Wer eine Wärmebildkamera nicht ständig benötigt, sondern nur einmalig oder eher selten, kann auch eine Wärmebildkamera mieten. Für eine einmalige Aktion ist es nicht nötig, den teuren Anschaffungspreis einer Wärmebildkamera zu bezahlen.
Hauptberufliche Energieberater werden sich selten eine Wärmebildkamera mieten und sie stattdessen kaufen, da für sie der Kauf meist rentabler ist. Sie nutzen eine Infrarotkamera, um Schäden an Bauwerken festzustellen und Energiefresser zu entlarven.
Die Miete einer Wärmebildkamera lohnt sich vor allem für Nebenberufler im Baugewerbe, die solche Messungen eher selten machen müssen.

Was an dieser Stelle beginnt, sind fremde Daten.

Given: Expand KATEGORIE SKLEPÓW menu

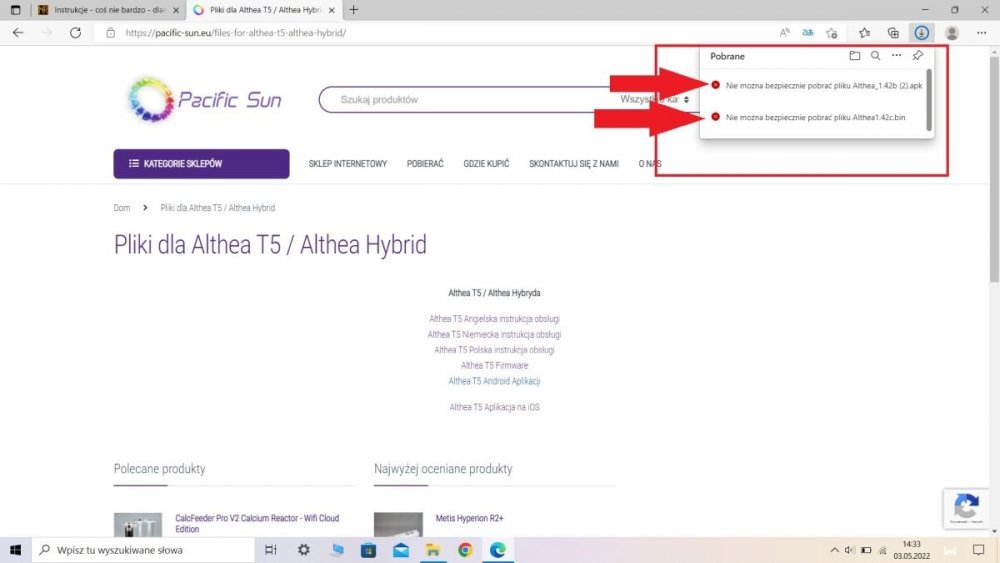Looking at the screenshot, I should [201, 164].
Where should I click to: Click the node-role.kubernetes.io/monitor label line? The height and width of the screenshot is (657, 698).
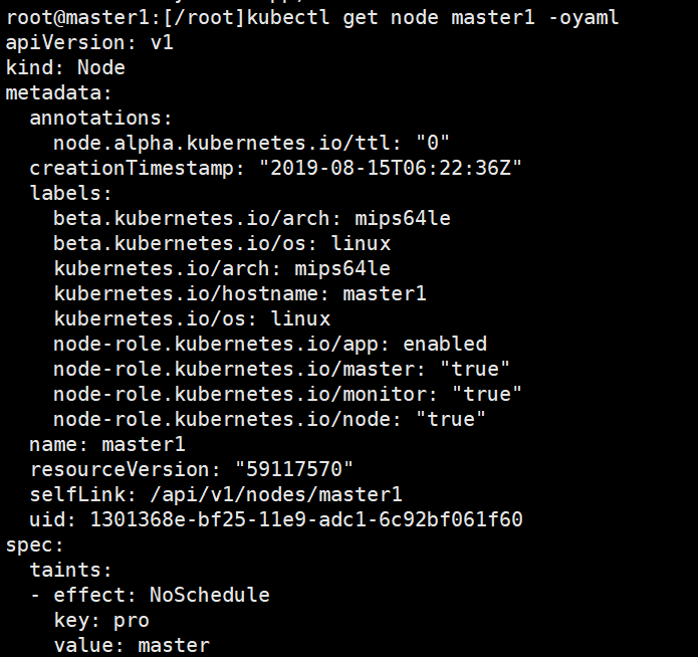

Auch kleinere Feuerwehren mieten die Wärmebildkamera häufig, da es sich für sie nicht lohnt, ein hochprofessionelles Gerät anzuschaffen.
Eine Wärmebildkamera mieten kann man schon ab 70 Euro pro Tag. Je nachdem, welchen Anforderungen das Gerät genügen muss, kann der Preis auf bis zu 150 Euro pro Tag. Eine spezielle, besonders hitzebeständige Wärmebildkamera für die Feuerwehr kostet natürlich mehr als ein einfaches Standardgerät für den Baubereich.